With that other team from north London losing at the weekend, a point against Aston Villa was enough to leave Spurs in third place. In fact, given the number of chances that the team created, a win looked the more likely result as the game wore on, with Harry Redknapp reflecting that:
"We dominated and I'm sure Martin (O'Neill) was happier to hear the final whistle than I was. There was only one team going to win it in the second half and it was just a case of getting the goal - once we equalised I was sure we were going to go on and win it ... We knew it would be tough, they are a good side and they've had some great results at Villa Park but it was one-way traffic in the second half. I was delighted with how we played, we pushed them back, played some great football and made all the chances."
Many of those chances resulted from another outstanding display by Niko Kranjcar, who was clearly the best player on the field. With Spurs pressing for a winner, it was, therefore, an astonishing decision by the manager to replace him with Robbie Keane with almost a quarter of an hour still remaining. Keane's contribution was, needless to say, zero. Redknapp had observed before the game that "Robbie always wants to play. Robbie would not want to be left too often for sure, so he'll be available, and we'll have to look at it."

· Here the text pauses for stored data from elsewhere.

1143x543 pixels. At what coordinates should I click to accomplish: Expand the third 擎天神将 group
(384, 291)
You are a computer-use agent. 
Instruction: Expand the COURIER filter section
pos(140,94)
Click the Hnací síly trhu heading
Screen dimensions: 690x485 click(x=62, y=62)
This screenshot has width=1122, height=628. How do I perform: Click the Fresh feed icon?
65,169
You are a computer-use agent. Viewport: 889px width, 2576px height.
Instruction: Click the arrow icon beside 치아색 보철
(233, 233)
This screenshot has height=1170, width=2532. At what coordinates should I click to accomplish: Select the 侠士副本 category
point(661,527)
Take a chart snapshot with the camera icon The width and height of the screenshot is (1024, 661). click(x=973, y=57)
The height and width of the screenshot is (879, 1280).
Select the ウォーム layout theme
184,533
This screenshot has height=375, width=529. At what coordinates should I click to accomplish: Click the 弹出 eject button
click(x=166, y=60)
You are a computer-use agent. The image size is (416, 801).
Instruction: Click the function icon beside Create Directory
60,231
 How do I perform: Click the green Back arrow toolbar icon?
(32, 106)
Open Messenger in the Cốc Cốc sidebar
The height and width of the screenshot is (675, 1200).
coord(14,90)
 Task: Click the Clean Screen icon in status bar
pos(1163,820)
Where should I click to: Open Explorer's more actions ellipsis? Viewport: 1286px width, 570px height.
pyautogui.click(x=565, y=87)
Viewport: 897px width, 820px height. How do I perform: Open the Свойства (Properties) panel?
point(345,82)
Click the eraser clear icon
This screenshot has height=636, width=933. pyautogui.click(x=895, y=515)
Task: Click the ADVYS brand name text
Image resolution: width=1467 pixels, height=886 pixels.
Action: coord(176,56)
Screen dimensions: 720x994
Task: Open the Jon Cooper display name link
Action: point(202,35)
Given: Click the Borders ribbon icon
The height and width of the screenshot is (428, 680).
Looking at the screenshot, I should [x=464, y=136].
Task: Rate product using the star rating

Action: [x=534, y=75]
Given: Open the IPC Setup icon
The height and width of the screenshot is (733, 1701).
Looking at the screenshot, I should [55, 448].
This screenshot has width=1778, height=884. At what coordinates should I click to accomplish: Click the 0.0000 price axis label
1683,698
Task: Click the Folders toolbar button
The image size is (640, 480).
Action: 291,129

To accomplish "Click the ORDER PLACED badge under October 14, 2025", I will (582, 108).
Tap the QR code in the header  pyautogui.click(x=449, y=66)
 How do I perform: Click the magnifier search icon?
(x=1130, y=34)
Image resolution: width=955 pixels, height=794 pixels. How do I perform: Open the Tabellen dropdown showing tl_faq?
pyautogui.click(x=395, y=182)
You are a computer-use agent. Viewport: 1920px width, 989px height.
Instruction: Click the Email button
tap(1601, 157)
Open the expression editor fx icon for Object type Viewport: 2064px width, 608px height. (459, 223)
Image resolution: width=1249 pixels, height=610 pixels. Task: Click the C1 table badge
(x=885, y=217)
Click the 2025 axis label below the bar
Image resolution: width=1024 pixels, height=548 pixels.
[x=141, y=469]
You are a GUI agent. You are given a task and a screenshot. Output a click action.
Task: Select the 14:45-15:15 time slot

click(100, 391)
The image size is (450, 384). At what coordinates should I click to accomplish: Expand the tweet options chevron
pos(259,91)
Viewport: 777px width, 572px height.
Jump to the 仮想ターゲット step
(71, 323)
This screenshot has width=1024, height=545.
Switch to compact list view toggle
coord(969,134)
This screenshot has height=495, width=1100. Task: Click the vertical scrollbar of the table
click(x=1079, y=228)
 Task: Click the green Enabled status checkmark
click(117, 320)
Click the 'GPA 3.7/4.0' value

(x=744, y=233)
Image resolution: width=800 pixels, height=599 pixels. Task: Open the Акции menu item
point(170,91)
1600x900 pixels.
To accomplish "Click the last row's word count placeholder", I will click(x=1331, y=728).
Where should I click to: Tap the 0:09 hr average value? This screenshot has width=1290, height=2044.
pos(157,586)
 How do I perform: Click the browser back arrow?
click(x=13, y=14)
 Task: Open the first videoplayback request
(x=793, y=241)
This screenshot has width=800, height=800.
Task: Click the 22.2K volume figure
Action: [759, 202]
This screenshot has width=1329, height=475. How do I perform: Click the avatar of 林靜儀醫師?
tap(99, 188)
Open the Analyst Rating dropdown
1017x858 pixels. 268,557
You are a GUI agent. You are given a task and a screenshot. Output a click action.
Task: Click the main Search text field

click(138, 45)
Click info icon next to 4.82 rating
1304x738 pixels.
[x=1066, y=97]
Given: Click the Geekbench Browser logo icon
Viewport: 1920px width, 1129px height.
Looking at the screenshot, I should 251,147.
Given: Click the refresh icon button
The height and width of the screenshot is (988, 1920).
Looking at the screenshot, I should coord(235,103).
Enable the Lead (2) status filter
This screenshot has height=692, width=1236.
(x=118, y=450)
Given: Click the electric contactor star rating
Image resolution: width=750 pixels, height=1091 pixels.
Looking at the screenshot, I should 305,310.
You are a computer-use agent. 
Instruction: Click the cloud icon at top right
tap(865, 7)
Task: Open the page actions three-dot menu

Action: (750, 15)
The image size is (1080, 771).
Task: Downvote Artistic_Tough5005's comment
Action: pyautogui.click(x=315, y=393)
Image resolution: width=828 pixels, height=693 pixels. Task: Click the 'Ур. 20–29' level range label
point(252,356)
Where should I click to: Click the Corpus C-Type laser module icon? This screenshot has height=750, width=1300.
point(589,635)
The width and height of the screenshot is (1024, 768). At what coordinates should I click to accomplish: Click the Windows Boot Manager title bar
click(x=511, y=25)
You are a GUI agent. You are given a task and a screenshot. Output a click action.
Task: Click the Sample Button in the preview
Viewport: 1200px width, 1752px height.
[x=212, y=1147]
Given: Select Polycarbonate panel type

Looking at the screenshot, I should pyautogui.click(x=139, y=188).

Sure enough, Keane got on, as the manager continued with his policy of accommodating the Irishman whatever the cost. Redknapp would no doubt claim that he was making a positive move by introducing a third striker but the truth of the matter was plain to see - the game's most creative and influential player was taken off for one whose influence is, more often than not, negligible.
Thankfully, the team as a whole once again played well, a somewhat subdued Crouch and Defoe aside. Dawson was clearly energized by being given the captain's armband, and added to his customary 110% effort with a well-taken goal. One very pleasing aspect of the performance was that Spurs dominated a good Villa side despite the absence of the likes of Woodgate, King and Modric. Outside of the first team, the squad contains players of proven ability or exciting potential. Although one or two of them - most obviously Pavlyuchenko - may leave in January, it appears that there is little need for the manager to add to the existing personnel. The one exception may be a goalkeeper, to take the place of the injured Carlo Cudicini.
Before the transfer window opens, Spurs face Everton, Wolves, Man. City, Blackburn, Fulham and West Ham in the Premier League. On current form, there is every reason to suppose that the team will begin 2010 with their position in the top four consolidated.